Incoming data on the US economy suggests that recovery is quickly gathering pace. The bar to surprise markets after blockbuster March NFP report was quite high, however US activity indices could raise economic optimism to a new level. The ISM released services and manufacturing PMIs for March managed to beat already upbeat forecasts.
The service sector index rose from 55.3 in February to 63.7 points in March, beating the forecast of 59 points. This is an absolute record since 1997:
The service sector is a key part of the US economy as it employs more than 70% of workers. New orders, a leading component in the data, jumped to 67.2 points which indicates a huge monthly increase in orders, unlike anything seen in many years. The jump is clearly explained by easing of social restrictions, which in turn explain the impulse of consumption. The very fact that the ongoing reboot of the economy props up demand for risk assets allows us to witness breakouts of key resistance levels in US stock indexes after a long period of consolidation.
Markit's composite activity index, which combines activity in both manufacturing and services, added a few tenths in March, climbing 59.7 points.
The 50-point level divides the area of contraction and expansion of activity. PMI readings reflect the change in activity compared to the previous month. The actual high readings of the indices indicate that in March there was an impulse in US economic growth, which is due to accelerated vaccination, the lifting of restrictions and, of course, the fiscal impulse. This, as we see it, is stimulating consumer spending at the right time.
ISM data reinforce hopes that April job growth will exceed March growth by 916,000.
S&P 500 futures pull back after rising to 4077 points on Monday. All three major US stock indexes closed more than 1.5% yesterday, reflecting optimism in the data.
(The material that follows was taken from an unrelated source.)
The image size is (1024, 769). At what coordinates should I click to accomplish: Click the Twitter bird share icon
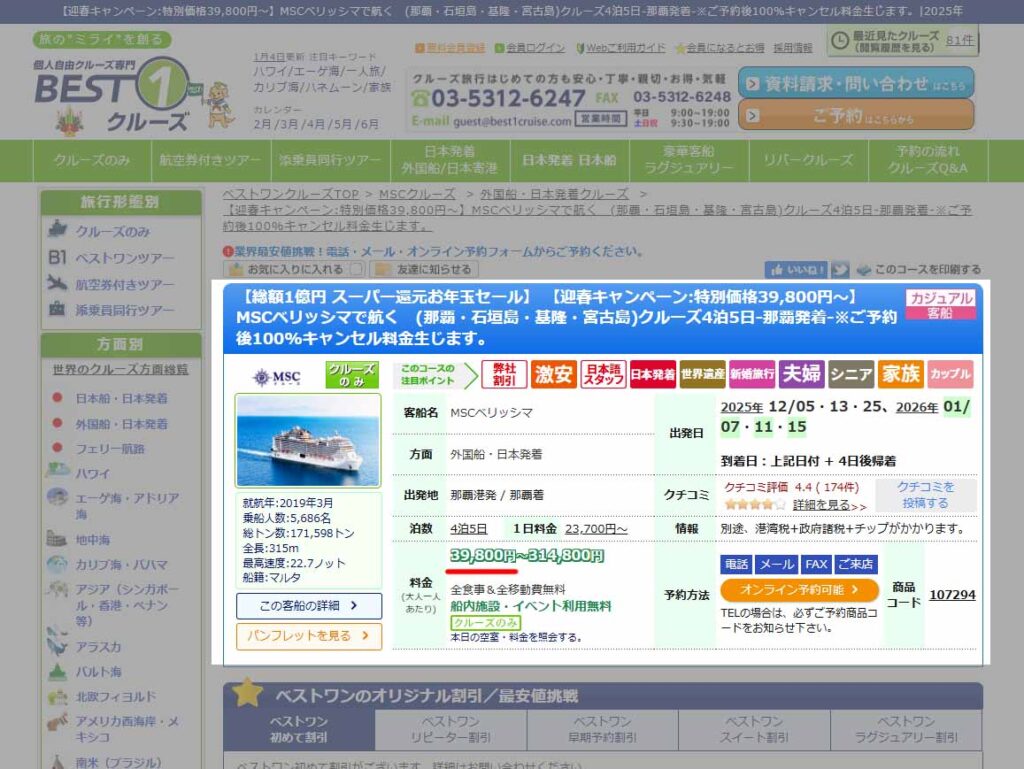(x=841, y=269)
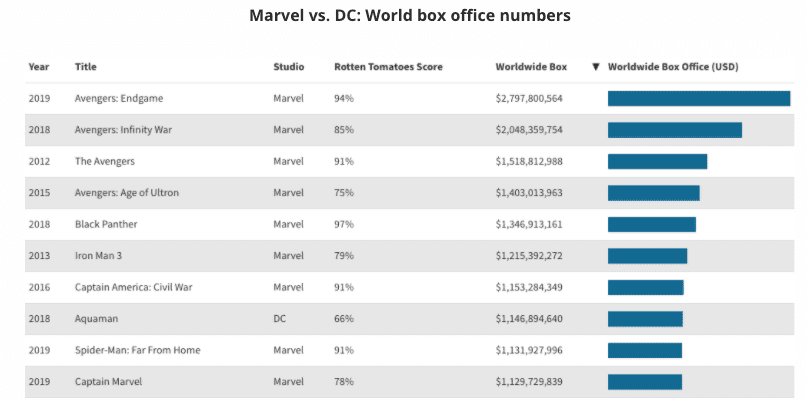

Oil prices rebounded on the expectation that the economic momentum in the US would also spur growth in other economies. WTI and Brent rose by more than 2% on Tuesday.
The June Fed meeting will certainly require significant revision of economic projections. Now the Fed’s dot plot indicates that the Central Bank plans one rate hike starting in 2024, but taking into account the latest data on the economy, it is difficult to drive away the idea that the normalization of policy in the United States will begin much earlier.